Retrospective structured search queries of electronic medical records from 1/1/2006-10/31/2008 for all patients evaluated by JVN (JVN cohort) and subsequently referred for ophthalmic care at the Joslin’s Beetham Eye Institute (BEI) and a similar search of all patients seen within the same time period at both the BEI and Joslin endocrinology clinic who did not undergo JVN imaging (nonJVN cohort).
Of the 7,358 total patients imaged by JVN, 3,449 (47%) were subsequently referred to and examined at the BEI. Compared to 11,169 nonJVN patients, JVN patients were younger (median age 52y vs 57y; p<0.0001), male (56% vs 49%; p<0.0001), had shorter median diabetes duration (9y vs 14y; p<0.0001), more type 2 diabetes (57% vs 49%; p<0.0001), less hypertension (65% vs 70%; p<0.0001) and less dyslipidemia (68% vs 76%; p< 0.0001). Glycemic control, presence of renal disease, and use of ACE or angiotensin blockers were not significantly different between the groups. The JVN cohort also contained a significantly higher percentage of non-white patients as compared with the nonJVN group (22% vs 15%; p<0.0001) [2.8x more Asians (3.4% vs 1.2%) and 1.7x more Latinos (7.6 % vs 4.6 %)] JVN patients had less severe retinopathy severity [more no or mild NPDR (79% vs 64%; p=0<0.0001) and less PDR (9% vs 19%; P<0.0001)] but more DME (21% vs 16%; p<0.0001). The median BCVA in both groups was 20/20.
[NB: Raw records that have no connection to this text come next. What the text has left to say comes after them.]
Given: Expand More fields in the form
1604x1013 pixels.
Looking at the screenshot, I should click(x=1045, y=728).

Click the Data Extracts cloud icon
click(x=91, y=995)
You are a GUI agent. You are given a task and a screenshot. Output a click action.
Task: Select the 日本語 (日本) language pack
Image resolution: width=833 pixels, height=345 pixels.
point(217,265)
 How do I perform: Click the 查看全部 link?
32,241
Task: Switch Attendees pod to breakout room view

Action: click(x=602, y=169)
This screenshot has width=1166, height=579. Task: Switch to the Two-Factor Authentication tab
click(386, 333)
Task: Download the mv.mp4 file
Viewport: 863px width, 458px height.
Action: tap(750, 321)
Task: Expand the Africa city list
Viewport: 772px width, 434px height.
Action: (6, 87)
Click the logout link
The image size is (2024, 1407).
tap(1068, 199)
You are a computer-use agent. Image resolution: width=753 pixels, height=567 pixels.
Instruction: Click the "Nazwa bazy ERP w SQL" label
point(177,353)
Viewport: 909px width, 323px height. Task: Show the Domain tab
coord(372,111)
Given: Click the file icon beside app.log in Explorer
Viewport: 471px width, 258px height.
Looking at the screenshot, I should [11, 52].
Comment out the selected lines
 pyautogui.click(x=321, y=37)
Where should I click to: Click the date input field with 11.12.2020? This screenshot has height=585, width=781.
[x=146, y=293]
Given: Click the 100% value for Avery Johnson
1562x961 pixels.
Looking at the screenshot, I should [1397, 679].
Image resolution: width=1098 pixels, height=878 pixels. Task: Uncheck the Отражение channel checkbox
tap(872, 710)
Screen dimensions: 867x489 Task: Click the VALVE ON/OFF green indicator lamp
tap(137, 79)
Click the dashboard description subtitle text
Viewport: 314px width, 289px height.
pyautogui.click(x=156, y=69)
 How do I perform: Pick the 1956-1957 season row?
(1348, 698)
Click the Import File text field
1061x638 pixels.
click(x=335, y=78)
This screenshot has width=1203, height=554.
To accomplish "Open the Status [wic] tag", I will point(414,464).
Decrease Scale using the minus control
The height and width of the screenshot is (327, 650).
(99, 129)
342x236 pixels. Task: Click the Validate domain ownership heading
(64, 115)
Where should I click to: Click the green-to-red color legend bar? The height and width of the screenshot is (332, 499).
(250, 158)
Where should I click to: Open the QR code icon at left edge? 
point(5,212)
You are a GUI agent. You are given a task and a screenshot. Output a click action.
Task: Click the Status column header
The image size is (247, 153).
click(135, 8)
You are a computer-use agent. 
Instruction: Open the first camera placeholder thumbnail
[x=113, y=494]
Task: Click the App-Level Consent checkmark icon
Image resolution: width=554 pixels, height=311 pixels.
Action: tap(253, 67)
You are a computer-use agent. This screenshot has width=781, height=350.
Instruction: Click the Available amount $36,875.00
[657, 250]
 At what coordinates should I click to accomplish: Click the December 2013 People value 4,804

Among patients receiving diabetes care at a tertiary diabetes-specific academic medical center, an ocular telemedicine program was able to identify and promote eye care for a large, substantially different cohort from that already receiving eye care at that center. These patients were younger, more often minority, and with shorter diabetes duration and less severe retinopathy. Thus, even in a tertiary academic environment, a telemedicine program enhanced access to appropriate diabetes eye care, especially for minority patients with early ocular pathology, for whom timely ocular and medical management will be highly effective in preserving vision.